*** Block opens ***

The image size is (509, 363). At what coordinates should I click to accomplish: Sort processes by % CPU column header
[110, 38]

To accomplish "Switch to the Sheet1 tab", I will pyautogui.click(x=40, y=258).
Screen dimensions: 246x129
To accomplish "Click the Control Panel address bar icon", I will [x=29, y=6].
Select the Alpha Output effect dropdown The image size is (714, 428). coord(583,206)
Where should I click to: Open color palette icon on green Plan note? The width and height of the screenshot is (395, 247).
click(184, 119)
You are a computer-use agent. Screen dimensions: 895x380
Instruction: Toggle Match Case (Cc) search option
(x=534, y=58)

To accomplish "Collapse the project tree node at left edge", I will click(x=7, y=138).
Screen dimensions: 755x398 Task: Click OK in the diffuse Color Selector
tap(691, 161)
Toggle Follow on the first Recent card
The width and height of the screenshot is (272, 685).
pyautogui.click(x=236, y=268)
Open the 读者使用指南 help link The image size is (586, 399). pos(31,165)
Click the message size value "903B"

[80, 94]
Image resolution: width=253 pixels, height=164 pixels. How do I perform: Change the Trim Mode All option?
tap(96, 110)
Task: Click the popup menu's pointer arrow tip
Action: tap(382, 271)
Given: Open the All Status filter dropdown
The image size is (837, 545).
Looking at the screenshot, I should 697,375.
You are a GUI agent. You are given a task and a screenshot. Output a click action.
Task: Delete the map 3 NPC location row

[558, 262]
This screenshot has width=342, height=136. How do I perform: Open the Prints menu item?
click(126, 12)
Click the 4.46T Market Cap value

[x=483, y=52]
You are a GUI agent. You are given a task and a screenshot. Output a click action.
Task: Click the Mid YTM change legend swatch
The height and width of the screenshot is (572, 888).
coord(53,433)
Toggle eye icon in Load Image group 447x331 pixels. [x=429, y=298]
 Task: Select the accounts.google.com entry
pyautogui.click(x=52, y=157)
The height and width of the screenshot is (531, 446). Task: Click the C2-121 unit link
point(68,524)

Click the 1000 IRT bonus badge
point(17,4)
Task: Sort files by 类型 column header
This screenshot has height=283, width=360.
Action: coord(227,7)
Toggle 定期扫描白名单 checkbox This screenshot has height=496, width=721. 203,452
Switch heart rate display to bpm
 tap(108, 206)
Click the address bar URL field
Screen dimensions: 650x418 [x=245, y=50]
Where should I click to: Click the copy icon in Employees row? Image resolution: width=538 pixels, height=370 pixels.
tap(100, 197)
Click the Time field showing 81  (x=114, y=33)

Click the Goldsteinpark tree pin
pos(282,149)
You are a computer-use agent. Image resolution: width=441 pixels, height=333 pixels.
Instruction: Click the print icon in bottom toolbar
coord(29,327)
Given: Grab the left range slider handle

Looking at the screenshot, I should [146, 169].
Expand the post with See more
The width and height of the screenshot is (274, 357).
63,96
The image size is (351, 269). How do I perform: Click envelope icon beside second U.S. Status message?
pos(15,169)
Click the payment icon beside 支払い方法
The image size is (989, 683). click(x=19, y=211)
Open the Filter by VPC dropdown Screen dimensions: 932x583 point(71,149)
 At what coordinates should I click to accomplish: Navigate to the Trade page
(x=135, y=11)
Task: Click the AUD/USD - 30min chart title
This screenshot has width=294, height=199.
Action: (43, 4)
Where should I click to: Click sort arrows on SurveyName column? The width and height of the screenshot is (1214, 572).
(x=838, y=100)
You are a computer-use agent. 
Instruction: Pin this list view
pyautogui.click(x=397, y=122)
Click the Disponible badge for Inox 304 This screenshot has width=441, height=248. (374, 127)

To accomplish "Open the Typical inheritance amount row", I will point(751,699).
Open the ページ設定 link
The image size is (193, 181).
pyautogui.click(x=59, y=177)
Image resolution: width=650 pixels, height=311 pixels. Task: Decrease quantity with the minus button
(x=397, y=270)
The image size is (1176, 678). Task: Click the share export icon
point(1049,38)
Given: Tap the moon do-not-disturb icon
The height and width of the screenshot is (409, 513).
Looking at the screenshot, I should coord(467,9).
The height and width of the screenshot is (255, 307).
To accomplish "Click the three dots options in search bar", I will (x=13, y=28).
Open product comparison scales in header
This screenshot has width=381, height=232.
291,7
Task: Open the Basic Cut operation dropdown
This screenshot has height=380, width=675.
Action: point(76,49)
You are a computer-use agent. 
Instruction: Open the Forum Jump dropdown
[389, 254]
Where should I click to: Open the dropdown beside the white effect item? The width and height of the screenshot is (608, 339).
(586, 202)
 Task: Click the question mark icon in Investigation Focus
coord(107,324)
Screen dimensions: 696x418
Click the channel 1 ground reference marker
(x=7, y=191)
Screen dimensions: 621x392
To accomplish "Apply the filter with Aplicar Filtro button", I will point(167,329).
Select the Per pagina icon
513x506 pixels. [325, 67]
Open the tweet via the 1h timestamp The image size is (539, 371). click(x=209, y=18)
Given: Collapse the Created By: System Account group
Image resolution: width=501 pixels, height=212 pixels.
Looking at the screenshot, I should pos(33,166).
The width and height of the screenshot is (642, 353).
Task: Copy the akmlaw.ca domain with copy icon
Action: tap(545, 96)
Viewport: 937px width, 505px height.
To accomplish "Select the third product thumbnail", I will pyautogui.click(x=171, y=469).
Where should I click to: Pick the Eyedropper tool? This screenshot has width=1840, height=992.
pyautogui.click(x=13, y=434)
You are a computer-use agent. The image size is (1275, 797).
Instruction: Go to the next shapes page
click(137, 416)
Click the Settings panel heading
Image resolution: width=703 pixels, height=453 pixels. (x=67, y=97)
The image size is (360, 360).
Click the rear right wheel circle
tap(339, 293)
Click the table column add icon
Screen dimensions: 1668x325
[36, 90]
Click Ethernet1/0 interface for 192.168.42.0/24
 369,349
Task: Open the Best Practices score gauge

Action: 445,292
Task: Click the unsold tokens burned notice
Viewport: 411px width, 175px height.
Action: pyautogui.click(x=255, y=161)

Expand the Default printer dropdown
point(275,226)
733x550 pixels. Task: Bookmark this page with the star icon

*** Block closes ***

__WHAT THE TASK REQUIRES__: From the material above, copy out every line bearing the string "product".

__EXERCISE ANSWER__:
Open product comparison scales in header
To accomplish "Select the third product thumbnail", I will pyautogui.click(x=171, y=469).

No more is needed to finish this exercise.